Further, the City respondents state that despite the existence of the design services contract, the design consultant must prepare an Interim Schematic Report to analyze the existing site conditions and to make recommendations regarding alternative layouts, alternative facade designs, the potential for underground parking, and the feasibility of various options for vehicular and pedestrian access to the jail and the proposed retail space on Atlantic Avenue. The City respondents assert that this Interim Schematic Report is subject to the approval of the DOC Commissioner Martin Horn, and will be the basis for all [*6]final design work, and that no final decisions concerning the BHOD expansion proposal will be made until this report is approved by the DOC Commissioner.
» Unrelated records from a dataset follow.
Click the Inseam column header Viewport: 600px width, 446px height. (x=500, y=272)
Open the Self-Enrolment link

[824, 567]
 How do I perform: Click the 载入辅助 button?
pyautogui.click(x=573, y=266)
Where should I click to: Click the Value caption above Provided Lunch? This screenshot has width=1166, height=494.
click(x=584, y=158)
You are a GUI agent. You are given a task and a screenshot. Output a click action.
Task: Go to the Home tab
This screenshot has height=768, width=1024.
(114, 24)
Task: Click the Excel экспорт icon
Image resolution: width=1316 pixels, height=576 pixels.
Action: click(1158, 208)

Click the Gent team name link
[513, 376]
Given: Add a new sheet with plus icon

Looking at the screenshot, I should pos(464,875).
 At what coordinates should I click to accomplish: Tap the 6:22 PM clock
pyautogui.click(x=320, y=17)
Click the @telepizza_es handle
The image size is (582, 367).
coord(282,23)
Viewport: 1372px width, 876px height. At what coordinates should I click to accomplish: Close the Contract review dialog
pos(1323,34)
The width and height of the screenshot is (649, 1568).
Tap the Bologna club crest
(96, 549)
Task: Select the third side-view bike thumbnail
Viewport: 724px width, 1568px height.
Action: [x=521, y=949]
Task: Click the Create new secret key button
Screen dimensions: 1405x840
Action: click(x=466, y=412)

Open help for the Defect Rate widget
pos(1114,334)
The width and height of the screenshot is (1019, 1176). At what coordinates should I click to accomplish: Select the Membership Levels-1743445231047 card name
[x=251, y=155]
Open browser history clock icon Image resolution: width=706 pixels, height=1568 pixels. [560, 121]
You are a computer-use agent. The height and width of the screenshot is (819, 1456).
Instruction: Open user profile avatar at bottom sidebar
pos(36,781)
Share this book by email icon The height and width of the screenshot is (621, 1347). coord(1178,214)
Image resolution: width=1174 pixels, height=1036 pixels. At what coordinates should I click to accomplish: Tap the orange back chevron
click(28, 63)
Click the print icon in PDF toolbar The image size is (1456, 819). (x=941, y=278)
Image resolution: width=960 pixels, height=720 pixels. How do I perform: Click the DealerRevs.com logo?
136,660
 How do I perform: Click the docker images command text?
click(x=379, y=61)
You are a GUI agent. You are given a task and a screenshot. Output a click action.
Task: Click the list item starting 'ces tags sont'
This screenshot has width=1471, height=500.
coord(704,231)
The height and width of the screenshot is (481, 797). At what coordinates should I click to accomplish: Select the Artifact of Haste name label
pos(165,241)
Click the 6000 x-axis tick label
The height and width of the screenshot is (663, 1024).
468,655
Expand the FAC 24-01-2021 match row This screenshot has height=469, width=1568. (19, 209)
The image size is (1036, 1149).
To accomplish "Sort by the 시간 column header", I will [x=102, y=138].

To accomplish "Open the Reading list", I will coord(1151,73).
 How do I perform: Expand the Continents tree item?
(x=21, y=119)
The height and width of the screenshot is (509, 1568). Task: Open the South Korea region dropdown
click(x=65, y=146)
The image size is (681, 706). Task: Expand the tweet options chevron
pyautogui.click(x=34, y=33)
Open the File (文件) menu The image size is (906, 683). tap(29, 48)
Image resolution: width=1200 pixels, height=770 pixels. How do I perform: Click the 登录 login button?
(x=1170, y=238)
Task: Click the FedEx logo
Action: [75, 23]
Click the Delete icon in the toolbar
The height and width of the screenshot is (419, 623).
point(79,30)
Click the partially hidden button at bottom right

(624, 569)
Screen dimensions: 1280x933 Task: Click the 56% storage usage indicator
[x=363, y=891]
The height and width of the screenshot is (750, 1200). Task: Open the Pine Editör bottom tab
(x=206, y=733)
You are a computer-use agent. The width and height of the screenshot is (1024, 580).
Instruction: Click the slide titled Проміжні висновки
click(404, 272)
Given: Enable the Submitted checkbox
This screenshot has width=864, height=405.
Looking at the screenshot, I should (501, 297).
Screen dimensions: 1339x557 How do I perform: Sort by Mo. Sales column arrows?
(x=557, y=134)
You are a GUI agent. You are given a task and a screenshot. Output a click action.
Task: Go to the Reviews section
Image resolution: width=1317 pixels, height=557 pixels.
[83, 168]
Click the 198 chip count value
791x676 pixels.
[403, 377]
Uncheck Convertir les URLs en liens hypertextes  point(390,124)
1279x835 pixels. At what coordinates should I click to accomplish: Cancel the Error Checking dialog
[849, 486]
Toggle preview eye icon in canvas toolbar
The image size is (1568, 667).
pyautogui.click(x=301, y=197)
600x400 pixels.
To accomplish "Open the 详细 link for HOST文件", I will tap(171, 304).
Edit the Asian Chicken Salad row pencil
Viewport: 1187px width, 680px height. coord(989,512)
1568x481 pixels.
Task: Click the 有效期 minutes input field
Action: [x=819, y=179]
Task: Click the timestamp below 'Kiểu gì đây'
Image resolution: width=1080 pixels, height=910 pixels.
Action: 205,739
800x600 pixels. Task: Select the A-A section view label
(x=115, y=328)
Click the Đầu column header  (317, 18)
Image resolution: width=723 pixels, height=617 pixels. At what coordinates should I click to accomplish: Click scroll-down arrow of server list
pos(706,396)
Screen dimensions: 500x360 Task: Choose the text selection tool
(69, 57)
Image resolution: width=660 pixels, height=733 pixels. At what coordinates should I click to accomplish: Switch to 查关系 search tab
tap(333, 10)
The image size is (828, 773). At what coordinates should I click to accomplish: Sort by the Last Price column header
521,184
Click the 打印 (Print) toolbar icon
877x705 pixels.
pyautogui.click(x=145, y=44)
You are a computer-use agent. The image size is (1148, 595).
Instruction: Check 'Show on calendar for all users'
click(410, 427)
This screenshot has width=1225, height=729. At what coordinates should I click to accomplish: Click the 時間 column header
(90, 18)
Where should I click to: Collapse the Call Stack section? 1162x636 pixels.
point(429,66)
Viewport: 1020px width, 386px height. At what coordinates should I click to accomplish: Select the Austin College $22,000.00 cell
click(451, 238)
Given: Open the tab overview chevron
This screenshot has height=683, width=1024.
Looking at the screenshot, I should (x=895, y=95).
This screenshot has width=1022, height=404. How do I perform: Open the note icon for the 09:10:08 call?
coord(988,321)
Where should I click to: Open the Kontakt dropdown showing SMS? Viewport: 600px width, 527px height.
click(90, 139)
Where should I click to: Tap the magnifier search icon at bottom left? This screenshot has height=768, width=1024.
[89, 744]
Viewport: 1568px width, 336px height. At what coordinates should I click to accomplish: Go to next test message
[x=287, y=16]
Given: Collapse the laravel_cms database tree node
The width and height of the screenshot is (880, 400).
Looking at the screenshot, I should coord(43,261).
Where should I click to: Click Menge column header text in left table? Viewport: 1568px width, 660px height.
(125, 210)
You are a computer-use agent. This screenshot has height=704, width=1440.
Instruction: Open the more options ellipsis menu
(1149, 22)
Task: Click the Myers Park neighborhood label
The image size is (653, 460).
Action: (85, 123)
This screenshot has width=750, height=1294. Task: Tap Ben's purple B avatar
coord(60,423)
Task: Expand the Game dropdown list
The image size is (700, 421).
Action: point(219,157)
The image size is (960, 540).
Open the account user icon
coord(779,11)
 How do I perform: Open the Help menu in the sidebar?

The City respondents also state that they do not yet know whether a zoning change will be needed for the future expansion of the BHOD because architects are still developing plans on this. The City respondents assert that while they will conduct the appropriate reviews in the future, they need not conduct any review now because they have not yet made a final decision on whether or not to expand the BHOD. The City respondents argue that, therefore, the expansion of the BHOD is only a future potential action that is not yet ripe for challenge in this CPLR article 78 proceeding and is non-justiciable. This argument is unavailing. This is not a case where an alleged harm is contingent on a future event which may or may not come to pass (compare Matter of New York State Inspection, Sec. & Law Enforcement Empls., Dist. Council 82, AFSCME, AFL-CIO v Cuomo, 64 NY2d 233, 240 [1984]) or where without a final agency action, there is no basis for evaluating whether a controversy exists or whether petitioners will suffer a concrete injury (compare Matter of Hunt Bros. v Glennon, 81 NY2d 906, 910 [1993]). All of the submitted evidence, including the City's representatives' own statements point to the fact that the City respondents have already decided to double the size of the BHOD and are in the process of laying the groundwork for the remaking of what is essentially a new, or, at the very least, is a significantly expanded facility. The DOC has already expended capital funds on the architectural design for the expansion of the BHOD and (as noted above), the City has already awarded a $32.5 million architectural services contract. Thus, petitioners have shown that the point has been reached at which there must be any necessary compliance with the statutory scheme (see Matter of Tri-County Taxpayers Assn. v Town Bd. of Town of Queensbury, 55 NY2d 41, 45 [1982]).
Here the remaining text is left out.